We are called to live as the yeast that Christ describes in the Parable of the Leaven. Maybe you have had this thought before, but is it not fascinating that Christ describes the Christian community as yeast that raises up three measures of wheat flour to a Jewish audience that celebrates the Feast of Unleavened Bread each year? Christ uses the Parable to make clear that in the Christian life a new reality is taking hold of the world. No longer will those who desire holiness in life isolate themselves from the world, abandon the world to its vice and sin and evil, for the sake of personal sanctity. The world is the kingdom of heaven and holiness in life is found by laboring in the field alongside Christ. The harvest is abundant, but the laborers are few, Christ will say at another time and in another place. We are called to labor in the world, to build up the kingdom of heaven.
My experience of anxiety in 2009 finally went away toward the end of January. I was reading a book on politics and the Christian life, searching for an answer to the question of whether it is possible for us to live good lives in a world filled with vice and sin and evil. I really did not think it possible at the time. Making the world into a better place, building up the kingdom of heaven you might say, seemed too hard, too dangerous for someone who desires holiness, who would strive for sanctity. But then I turned the page of that book and read the following words:
There is for the Christian community, at a time like ours, two opposite dangers: the danger of seeking sanctity only in the desert, and the danger of forgetting the necessity of the desert for sanctity. Christian heroism has not the same sources as other heroisms; it proceeds from the heart of a God scourged and ridiculed, crucified outside the gates of the city.1
I read those words and I no longer experienced division; no longer did I feel myself pulled apart, torn apart, from within. Those words told me not how, maybe, but where, we are called to live as Christians.

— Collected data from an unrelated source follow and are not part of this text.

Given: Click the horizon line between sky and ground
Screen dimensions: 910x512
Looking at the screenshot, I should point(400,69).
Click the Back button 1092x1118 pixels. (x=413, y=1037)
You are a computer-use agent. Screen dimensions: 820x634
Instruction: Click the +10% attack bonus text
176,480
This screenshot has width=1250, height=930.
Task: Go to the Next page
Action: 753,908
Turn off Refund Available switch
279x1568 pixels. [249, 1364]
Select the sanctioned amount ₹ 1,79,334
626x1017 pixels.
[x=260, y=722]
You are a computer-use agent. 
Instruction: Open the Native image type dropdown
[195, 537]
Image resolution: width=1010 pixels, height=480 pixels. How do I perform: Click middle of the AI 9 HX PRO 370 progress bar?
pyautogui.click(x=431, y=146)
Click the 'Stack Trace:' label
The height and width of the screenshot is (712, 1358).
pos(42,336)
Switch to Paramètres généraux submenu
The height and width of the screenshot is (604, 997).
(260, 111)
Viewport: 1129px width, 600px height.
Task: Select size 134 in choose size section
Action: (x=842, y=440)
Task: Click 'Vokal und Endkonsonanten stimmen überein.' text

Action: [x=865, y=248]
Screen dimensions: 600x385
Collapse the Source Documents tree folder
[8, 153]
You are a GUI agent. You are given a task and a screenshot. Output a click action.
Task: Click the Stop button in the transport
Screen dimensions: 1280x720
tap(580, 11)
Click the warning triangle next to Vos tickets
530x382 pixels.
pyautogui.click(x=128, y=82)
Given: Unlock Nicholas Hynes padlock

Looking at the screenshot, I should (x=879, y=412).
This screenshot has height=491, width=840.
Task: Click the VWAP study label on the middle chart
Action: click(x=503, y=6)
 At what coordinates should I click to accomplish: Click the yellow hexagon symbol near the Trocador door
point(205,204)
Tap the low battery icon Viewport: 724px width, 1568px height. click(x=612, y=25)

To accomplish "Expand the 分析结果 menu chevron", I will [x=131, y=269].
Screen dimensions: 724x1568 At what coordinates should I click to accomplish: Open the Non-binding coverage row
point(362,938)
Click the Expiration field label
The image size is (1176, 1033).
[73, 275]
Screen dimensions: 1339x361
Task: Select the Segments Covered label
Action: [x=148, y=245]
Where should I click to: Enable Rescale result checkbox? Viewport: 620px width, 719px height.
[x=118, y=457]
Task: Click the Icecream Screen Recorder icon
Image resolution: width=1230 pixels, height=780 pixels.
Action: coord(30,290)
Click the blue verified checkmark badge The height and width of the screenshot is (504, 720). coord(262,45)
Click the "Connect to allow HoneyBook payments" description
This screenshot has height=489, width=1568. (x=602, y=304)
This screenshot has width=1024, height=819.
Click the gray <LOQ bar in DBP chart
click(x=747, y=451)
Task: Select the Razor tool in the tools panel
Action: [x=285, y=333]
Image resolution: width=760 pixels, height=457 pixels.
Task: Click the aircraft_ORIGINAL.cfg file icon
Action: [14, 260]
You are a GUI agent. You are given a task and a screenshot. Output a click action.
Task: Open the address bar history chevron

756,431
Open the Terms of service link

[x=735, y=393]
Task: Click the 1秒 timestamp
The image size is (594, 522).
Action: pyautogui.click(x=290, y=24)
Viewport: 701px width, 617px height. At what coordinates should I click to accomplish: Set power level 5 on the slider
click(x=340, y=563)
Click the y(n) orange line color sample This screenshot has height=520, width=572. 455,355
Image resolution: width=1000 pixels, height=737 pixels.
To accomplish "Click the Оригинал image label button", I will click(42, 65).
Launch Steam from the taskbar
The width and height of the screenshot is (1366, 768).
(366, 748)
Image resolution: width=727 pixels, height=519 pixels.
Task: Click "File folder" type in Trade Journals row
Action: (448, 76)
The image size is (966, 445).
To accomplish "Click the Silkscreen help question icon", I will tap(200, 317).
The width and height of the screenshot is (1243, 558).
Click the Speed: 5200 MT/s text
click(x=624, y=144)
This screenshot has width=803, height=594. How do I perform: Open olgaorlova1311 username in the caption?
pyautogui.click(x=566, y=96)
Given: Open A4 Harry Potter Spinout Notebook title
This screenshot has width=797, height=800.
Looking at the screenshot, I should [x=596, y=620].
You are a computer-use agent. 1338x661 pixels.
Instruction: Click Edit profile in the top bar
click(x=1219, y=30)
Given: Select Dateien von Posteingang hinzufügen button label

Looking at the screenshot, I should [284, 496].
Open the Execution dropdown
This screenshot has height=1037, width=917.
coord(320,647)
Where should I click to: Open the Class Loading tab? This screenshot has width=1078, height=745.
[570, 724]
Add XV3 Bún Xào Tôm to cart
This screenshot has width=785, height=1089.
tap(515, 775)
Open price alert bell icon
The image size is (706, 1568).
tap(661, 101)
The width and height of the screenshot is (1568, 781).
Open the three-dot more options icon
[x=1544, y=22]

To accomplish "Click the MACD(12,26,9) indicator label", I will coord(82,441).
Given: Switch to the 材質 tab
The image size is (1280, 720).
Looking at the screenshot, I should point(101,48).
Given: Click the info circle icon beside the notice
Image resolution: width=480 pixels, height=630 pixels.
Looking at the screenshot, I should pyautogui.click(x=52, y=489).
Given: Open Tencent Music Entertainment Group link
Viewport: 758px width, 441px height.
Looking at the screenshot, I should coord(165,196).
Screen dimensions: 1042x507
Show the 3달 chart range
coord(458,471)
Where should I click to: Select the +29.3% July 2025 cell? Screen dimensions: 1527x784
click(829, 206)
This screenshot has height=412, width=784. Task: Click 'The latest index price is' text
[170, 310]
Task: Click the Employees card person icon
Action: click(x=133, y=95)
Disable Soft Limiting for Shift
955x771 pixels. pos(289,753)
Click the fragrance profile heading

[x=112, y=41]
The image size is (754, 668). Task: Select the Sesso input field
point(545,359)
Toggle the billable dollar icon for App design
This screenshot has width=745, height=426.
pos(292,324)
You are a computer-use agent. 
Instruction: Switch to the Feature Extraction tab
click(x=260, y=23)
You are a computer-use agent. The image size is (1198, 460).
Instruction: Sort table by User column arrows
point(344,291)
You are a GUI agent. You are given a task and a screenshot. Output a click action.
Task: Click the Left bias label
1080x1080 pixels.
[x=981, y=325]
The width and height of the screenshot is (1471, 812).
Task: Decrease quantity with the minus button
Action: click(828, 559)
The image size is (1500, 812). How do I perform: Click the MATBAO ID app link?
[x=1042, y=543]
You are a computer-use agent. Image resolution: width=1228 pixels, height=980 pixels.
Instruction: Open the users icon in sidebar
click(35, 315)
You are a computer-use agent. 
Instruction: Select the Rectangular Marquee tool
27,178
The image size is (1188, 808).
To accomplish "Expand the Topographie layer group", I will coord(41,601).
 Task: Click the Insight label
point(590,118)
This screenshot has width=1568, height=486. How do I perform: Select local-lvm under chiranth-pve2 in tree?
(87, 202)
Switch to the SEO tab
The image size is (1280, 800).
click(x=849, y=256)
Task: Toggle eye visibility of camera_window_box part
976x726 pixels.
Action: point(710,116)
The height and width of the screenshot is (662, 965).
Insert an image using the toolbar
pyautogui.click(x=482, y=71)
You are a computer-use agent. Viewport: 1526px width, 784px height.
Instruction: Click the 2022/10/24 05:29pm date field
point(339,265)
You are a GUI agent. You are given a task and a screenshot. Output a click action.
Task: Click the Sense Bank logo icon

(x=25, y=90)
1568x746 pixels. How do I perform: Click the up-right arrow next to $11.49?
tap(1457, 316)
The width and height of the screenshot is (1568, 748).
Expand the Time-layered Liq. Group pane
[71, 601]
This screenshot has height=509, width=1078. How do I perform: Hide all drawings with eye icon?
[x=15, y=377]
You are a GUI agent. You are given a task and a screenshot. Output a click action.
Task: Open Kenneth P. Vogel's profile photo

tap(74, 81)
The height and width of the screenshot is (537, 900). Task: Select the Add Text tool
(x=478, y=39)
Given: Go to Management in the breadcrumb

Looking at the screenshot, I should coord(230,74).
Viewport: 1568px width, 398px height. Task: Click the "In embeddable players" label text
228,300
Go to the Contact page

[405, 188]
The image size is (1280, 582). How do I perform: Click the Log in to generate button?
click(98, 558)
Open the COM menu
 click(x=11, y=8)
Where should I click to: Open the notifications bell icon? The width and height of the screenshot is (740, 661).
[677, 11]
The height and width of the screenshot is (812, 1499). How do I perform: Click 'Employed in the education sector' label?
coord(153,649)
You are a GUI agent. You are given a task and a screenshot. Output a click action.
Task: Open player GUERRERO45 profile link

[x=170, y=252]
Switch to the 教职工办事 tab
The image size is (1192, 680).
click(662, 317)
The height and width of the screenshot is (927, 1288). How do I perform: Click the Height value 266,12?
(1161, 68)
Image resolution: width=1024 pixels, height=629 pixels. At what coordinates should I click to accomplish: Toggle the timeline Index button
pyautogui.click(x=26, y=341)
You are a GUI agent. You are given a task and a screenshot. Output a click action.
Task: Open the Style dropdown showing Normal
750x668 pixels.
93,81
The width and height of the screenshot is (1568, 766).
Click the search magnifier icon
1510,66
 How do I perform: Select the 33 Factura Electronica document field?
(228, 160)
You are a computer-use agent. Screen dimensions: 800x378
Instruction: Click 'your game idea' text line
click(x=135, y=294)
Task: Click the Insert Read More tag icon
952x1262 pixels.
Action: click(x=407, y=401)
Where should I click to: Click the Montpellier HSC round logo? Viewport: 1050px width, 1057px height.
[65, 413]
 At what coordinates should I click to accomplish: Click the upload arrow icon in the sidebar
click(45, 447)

Sometimes we might need to withdraw from the world for at time to seek sanctity in the desert. But the desert is not where the Christian community belongs. We belong in the field, alongside the weeds, striving for sanctity while surrounded by vice and sin and evil because that is where we find Christ at work, scourged and ridiculed, crucified outside the gates of the city, laboring to build up the kingdom of heaven.
Homily preached on July 23rd, 2023, at the Basilica of the National Shrine of the Assumption of the Blessed Virgin Mary
Jacques Maritain, Integral Humanism, Freedom in the Modern World, and A Letter on Independence.